For the function to be tail recursive, we need the multiplication to be in the active flow. To do so, we compute $n$ in the initial call to factorial() on $n$, $n \times (n−1)$ in the call on $n−1$, $n \times (n−1) \times (n−2)$ in the call on $n−2$, and so on until we reach 1. At each step, we keep track of the product so far:
1 int factorial(int n, int resultSoFar) {
2 if (n == 0 || n == 1) {
3 return resultSoFar;
4 } else {
5 return factorial(n - 1, n * resultSoFar);
6 }
7 }
Try it out:
However, this is a different interface than our previous versions of factorial(). To retain the same interface, we move the actual computation to a helper function and abstract the call to it:
1 static int factorial_helper(int n, int resultSoFar) {
2 if (n == 0 || n == 1) {
3 return resultSoFar;
4 } else {
5 return factorial_helper(n - 1, n * resultSoFar);
6 }
7 }
8
9 int factorial(int n) {
10 return factorial_helper(n, 1);
11 }
Try it out:
Helper functions are a common pattern for tail-recursive computations that require a seed value. However, not all tail-recursive algorithms require a helper function.
Kinds of Recursion¶
We have now seen several different kinds of recursion.
Linear recursive: A function is linear recursive if it is recursive, but each invocation of the function makes at most one recursive call. Such a function reduces each recursive case to a single subproblem. The various recursive factorial() function above is a linear recursive.
Tail recursive: A function is tail recursive if it is linear recursive, and every recursive call is the last thing that happens in the invocation that makes the recursive call. We have seen both tail-recursive and non-tail-recursive variants of factorial().
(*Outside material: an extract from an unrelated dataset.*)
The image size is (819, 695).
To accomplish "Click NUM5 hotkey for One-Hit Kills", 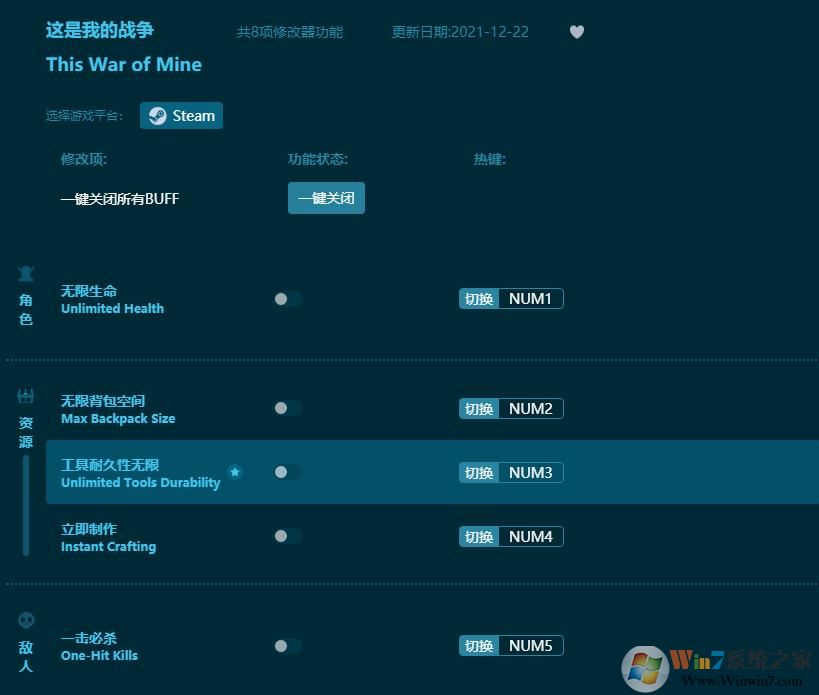I will click(x=529, y=645).
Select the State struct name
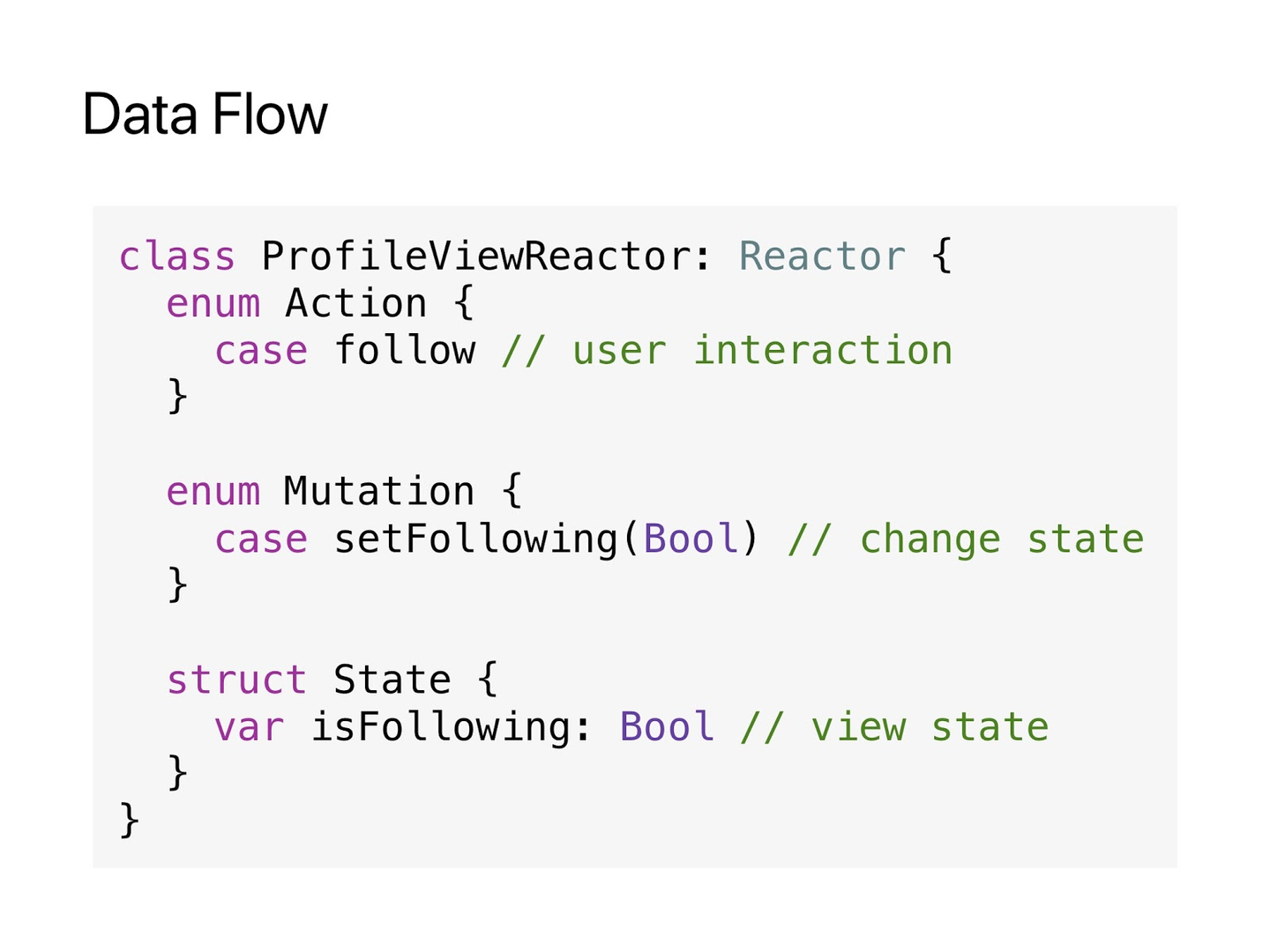This screenshot has height=952, width=1270. [392, 681]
Tree recursive: A function is tree recursive if a single invocation of the function can make more than one recursive call. Such a function subdivides a recursive case into multiple subproblems. The ducks() function above is tree recursive. Drawing out the recursive call graph for a tree-recursive function, we end up with a branching structure that resembles a tree, explaining the nomenclature.
Iteration vs. Recursion¶
Iteration and recursion are two approaches to solving complex problems. Conceptually, an iterative algorithm often divides a computation into individual discrete steps, the combination of which forms a solution to the whole problem. In contrast, recursive algorithms generally express a computation in terms of smaller versions of the same problem.
Both iteration and recursion have the same computational power; an iterative algorithm can be converted to a tail-recursive implementation and vice versa. A non-tail-recursive computation can also be rewritten iteratively; however, the iterative version may require explicit storage. The non-tail-recursive algorithm can store data in multiple activation records, while the iterative one only has a single activation record to work with, so it may need an explicit data structure such as a vector to store its data. Techniques such as dynamic programming can be used in general to convert a recursive algorithm to an iterative one, but they are beyond the scope of this course.